Can you rewrite the entries starting at the first one and ending at the line containing "This screenshot has width=1506, height=729.", switching "Instruction" to "Directive" and leaving everything else in those lines the same?

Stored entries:
########################################

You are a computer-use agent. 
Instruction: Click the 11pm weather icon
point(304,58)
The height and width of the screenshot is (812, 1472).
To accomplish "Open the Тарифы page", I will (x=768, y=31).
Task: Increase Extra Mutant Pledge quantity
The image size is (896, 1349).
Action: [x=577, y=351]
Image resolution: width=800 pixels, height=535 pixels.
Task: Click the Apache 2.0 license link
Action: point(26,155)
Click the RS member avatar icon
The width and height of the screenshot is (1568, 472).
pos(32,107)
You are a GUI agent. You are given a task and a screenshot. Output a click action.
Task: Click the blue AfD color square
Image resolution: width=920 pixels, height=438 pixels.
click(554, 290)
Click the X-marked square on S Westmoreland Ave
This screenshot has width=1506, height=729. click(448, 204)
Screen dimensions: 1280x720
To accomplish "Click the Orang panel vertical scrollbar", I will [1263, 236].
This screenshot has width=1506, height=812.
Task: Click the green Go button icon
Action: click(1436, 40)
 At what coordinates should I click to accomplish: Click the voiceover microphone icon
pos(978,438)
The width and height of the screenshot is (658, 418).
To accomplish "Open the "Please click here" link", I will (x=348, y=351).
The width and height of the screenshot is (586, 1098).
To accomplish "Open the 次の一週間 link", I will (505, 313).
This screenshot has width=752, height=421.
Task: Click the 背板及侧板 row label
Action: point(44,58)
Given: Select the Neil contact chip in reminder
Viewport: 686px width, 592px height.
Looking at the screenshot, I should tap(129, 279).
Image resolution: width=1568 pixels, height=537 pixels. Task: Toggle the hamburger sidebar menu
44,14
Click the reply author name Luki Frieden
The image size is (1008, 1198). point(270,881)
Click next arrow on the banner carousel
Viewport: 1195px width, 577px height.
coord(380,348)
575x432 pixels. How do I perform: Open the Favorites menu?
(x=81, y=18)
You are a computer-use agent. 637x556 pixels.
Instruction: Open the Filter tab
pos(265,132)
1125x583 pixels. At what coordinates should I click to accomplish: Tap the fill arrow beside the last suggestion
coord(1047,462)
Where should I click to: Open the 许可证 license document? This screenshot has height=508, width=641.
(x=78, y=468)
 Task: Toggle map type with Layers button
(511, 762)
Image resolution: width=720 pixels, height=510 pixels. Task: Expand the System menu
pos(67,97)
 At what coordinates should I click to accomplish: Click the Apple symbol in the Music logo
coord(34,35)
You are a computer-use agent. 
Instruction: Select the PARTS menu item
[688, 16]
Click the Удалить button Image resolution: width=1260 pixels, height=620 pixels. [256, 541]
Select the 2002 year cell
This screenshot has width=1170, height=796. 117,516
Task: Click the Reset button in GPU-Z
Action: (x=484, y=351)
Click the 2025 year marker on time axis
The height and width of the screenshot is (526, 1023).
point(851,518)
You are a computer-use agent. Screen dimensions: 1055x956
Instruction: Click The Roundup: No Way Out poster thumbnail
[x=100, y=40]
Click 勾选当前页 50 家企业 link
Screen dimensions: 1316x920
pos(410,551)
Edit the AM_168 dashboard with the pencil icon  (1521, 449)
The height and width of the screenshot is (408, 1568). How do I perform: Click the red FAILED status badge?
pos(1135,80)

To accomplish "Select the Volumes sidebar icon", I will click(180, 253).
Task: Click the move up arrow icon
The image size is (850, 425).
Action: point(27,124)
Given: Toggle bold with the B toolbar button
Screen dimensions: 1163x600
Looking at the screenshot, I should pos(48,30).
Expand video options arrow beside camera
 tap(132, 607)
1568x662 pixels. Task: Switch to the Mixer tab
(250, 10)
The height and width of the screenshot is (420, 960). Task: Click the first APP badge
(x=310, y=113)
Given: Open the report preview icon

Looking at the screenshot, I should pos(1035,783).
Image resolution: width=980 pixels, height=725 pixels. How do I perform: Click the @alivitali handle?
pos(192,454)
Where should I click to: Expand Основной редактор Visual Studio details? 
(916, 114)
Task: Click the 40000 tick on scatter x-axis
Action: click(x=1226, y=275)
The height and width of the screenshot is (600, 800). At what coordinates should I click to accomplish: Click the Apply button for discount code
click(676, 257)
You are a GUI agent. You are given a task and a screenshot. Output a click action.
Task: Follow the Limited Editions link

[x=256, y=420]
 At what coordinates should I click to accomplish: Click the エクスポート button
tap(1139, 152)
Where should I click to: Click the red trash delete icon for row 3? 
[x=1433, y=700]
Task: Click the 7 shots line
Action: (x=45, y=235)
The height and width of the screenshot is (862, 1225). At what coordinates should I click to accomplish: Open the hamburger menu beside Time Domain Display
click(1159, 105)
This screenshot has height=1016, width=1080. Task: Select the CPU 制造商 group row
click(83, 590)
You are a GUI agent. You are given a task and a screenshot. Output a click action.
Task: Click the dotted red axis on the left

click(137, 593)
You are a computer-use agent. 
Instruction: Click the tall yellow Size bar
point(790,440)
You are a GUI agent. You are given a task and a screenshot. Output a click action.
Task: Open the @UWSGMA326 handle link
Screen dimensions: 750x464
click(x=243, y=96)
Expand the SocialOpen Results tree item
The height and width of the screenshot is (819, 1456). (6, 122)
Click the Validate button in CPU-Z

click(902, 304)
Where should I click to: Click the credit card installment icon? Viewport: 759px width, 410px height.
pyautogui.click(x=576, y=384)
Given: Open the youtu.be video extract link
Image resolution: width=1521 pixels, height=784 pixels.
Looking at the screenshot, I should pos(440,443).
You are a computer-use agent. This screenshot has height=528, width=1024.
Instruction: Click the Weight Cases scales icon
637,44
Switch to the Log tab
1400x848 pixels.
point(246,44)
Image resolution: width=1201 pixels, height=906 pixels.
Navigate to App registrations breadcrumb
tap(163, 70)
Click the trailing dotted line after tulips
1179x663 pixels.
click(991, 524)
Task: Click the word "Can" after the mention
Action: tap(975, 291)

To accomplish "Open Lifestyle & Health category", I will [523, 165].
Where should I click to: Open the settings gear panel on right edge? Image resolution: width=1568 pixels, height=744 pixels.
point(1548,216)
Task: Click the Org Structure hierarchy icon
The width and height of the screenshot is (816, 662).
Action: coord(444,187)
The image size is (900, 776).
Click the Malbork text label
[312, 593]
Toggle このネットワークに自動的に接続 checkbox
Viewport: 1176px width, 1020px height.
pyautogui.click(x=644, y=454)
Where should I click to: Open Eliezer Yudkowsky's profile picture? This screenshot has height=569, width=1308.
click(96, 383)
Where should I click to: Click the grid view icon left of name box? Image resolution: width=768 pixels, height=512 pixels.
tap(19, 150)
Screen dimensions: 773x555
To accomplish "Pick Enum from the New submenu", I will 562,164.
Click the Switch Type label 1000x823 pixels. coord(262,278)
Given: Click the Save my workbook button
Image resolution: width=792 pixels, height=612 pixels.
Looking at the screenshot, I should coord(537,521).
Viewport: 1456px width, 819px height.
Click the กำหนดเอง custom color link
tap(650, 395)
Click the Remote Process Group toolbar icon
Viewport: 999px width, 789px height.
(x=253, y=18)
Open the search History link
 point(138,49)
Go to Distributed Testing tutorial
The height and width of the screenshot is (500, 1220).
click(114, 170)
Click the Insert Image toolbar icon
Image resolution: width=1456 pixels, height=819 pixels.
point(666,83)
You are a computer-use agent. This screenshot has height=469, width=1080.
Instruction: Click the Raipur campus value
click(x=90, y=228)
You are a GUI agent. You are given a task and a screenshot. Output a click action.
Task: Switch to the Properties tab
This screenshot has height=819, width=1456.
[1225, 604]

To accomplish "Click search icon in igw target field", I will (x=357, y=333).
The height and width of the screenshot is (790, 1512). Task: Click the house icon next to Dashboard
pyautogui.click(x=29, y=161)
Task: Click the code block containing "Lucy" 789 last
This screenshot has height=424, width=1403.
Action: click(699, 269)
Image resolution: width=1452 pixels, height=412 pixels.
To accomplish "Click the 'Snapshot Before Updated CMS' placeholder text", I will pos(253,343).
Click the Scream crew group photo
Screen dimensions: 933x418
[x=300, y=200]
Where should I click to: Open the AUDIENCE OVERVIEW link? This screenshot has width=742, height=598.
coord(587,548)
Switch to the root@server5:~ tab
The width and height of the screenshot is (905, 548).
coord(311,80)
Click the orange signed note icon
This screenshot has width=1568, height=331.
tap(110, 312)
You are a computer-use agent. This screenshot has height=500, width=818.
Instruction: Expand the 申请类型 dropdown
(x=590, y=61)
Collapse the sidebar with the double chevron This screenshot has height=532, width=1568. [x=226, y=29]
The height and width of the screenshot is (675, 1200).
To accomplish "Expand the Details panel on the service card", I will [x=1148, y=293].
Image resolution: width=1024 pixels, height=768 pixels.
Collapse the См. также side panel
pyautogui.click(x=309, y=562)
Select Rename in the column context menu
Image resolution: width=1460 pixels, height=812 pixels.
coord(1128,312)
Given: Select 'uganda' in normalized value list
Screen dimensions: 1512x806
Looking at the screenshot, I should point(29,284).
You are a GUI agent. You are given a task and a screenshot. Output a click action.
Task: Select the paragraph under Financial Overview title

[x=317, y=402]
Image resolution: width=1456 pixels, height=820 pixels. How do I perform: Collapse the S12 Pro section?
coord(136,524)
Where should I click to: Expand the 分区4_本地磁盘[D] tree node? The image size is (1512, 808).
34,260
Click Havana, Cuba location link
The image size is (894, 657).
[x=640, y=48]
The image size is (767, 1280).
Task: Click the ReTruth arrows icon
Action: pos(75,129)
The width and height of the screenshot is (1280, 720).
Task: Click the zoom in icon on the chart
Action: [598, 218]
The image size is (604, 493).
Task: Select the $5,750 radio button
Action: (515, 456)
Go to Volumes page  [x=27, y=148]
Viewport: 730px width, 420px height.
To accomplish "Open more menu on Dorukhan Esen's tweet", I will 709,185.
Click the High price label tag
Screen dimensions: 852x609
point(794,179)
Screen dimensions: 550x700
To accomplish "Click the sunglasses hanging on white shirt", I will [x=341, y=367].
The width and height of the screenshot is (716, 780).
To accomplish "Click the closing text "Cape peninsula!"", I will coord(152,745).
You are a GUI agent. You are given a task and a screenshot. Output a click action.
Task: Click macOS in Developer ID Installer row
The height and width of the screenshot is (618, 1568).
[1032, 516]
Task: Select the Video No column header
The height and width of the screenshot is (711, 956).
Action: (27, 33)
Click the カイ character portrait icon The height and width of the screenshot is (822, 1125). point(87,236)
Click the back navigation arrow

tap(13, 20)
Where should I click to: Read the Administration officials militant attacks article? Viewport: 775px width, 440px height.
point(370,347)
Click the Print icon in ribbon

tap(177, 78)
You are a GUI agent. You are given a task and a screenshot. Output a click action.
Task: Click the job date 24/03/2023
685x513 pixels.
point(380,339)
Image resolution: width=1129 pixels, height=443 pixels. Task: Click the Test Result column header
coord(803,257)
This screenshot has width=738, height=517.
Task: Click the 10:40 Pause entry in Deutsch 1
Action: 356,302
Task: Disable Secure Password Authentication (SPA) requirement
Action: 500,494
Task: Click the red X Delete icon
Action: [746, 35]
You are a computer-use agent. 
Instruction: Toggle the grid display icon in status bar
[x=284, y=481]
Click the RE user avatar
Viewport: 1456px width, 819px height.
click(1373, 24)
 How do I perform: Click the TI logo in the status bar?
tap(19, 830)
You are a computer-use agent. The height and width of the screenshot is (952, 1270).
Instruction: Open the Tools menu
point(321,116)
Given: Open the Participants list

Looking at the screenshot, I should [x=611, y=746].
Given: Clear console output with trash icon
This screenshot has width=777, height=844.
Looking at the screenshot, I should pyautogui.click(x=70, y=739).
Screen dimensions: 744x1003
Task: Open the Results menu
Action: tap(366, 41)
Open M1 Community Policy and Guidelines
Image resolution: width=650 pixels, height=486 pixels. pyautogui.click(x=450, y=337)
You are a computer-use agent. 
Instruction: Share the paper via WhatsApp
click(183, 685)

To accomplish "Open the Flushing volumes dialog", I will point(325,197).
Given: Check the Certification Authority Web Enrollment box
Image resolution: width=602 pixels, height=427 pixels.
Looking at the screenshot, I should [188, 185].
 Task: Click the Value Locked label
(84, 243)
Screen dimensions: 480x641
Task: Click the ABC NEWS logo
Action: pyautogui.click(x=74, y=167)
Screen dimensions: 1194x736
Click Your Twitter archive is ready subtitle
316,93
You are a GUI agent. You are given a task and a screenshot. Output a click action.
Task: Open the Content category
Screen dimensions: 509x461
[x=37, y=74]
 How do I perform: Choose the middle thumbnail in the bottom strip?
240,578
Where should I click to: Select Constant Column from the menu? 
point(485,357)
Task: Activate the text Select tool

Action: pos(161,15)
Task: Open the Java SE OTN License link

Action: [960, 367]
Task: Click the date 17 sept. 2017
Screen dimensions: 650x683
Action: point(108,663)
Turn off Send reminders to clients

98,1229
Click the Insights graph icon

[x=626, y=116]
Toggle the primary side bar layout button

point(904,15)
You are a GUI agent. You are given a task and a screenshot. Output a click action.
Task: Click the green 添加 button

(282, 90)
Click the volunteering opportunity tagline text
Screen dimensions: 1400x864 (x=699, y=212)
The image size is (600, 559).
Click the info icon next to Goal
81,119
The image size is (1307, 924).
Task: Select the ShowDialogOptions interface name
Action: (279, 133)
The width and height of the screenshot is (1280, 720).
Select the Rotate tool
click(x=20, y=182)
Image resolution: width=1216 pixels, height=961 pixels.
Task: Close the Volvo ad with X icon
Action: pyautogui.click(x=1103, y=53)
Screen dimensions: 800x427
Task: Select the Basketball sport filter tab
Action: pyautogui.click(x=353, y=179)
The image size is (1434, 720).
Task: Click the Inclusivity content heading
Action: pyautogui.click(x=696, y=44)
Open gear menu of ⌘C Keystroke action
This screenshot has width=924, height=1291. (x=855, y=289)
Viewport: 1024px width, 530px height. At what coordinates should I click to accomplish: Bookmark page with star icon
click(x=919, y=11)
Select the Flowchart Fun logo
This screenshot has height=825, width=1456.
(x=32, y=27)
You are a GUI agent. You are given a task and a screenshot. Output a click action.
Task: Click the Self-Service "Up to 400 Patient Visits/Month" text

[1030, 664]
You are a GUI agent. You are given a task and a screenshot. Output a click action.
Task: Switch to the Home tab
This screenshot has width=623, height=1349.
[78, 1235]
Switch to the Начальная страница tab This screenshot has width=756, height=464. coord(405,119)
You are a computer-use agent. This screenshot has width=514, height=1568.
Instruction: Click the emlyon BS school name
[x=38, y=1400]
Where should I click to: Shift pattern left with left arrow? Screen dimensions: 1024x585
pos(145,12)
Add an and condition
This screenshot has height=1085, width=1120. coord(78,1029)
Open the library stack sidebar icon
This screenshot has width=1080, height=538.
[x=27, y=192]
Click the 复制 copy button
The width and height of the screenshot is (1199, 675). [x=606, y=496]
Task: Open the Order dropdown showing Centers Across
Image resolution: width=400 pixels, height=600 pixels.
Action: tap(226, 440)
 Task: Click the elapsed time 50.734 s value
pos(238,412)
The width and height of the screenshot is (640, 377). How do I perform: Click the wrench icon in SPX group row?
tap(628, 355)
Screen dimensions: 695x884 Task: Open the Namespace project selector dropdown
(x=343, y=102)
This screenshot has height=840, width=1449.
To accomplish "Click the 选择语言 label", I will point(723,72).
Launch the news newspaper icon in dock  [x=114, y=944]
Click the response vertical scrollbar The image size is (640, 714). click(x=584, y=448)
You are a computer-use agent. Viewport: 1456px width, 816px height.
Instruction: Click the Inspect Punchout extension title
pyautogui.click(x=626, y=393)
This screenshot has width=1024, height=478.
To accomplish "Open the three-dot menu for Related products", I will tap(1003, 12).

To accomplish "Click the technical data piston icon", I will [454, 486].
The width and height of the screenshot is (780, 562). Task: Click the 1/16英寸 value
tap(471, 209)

########################################

SOLVED PROBLEM:
You are a computer-use agent. 
Directive: Click the 11pm weather icon
point(304,58)
The height and width of the screenshot is (812, 1472).
To accomplish "Open the Тарифы page", I will (x=768, y=31).
Task: Increase Extra Mutant Pledge quantity
The image size is (896, 1349).
Action: [x=577, y=351]
Image resolution: width=800 pixels, height=535 pixels.
Task: Click the Apache 2.0 license link
Action: point(26,155)
Click the RS member avatar icon
The width and height of the screenshot is (1568, 472).
pos(32,107)
You are a GUI agent. You are given a task and a screenshot. Output a click action.
Task: Click the blue AfD color square
Image resolution: width=920 pixels, height=438 pixels.
click(554, 290)
Click the X-marked square on S Westmoreland Ave
This screenshot has width=1506, height=729. click(448, 204)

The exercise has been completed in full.